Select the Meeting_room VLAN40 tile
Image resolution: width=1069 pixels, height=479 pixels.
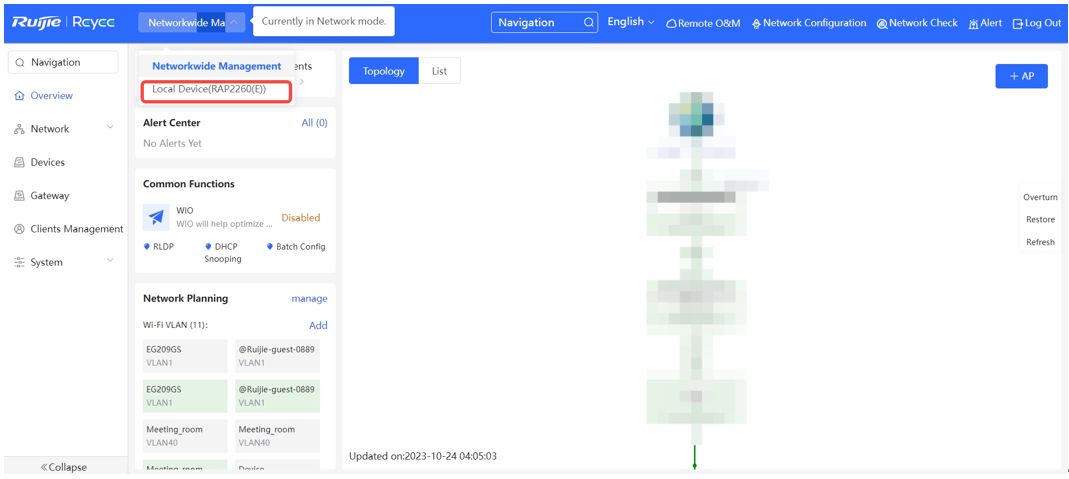[x=184, y=435]
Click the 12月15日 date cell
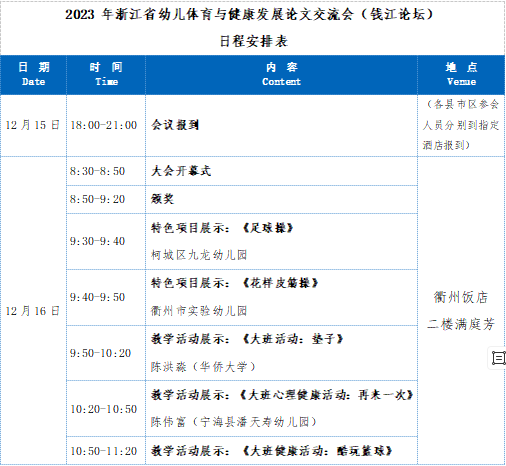The width and height of the screenshot is (506, 466). pos(33,125)
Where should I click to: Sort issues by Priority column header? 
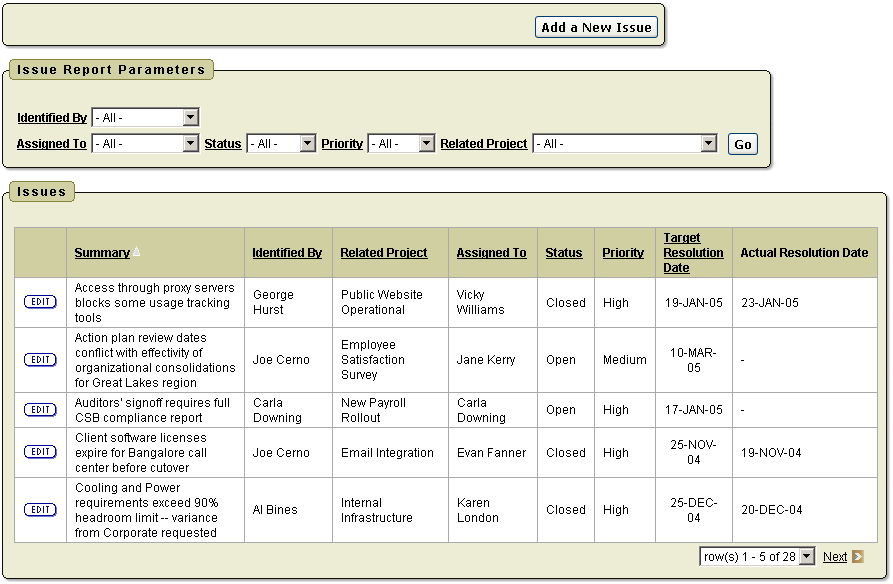click(623, 253)
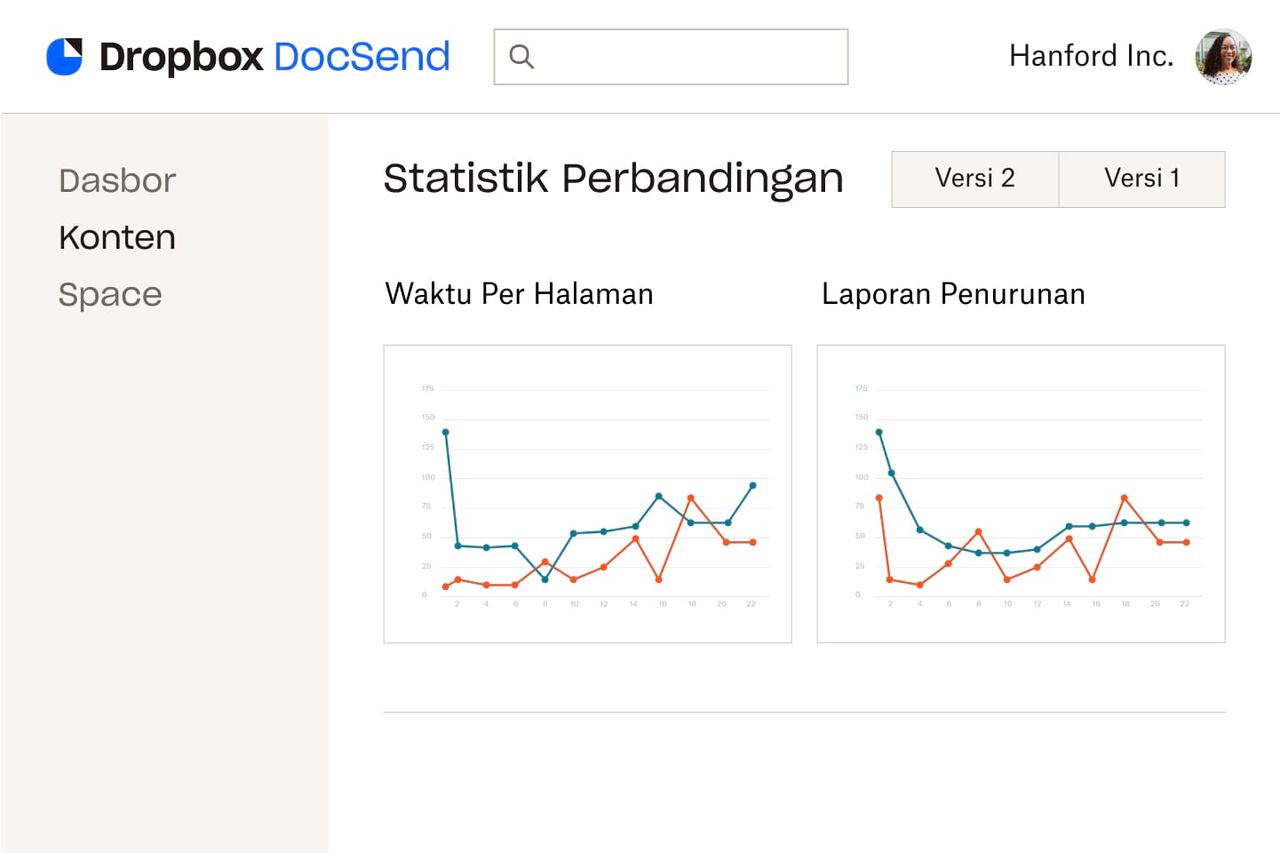Click the final teal data point on right chart
Viewport: 1280px width, 853px height.
[1185, 521]
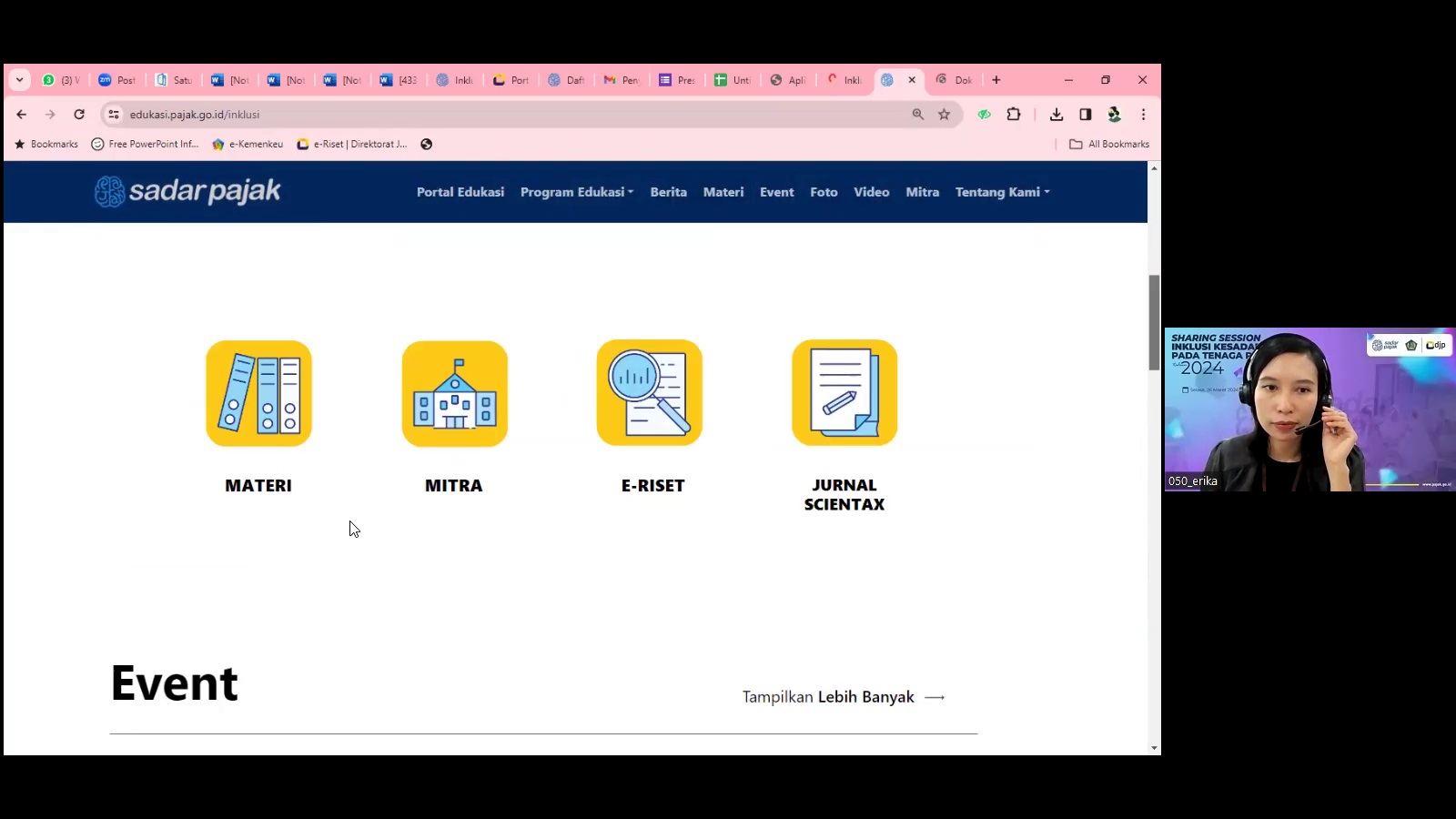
****
*WORK INSTRUCTIONS*
What you return must match the data above exactly, with no images included.

*ANSWER AREA*
Select the Meeting_room VLAN40 tile
Image resolution: width=1069 pixels, height=479 pixels.
[x=184, y=435]
Click the 12月15日 date cell
The width and height of the screenshot is (506, 466). pos(33,125)
Where should I click to: Sort issues by Priority column header? 
click(623, 253)
Click the final teal data point on right chart
Viewport: 1280px width, 853px height.
[1185, 521]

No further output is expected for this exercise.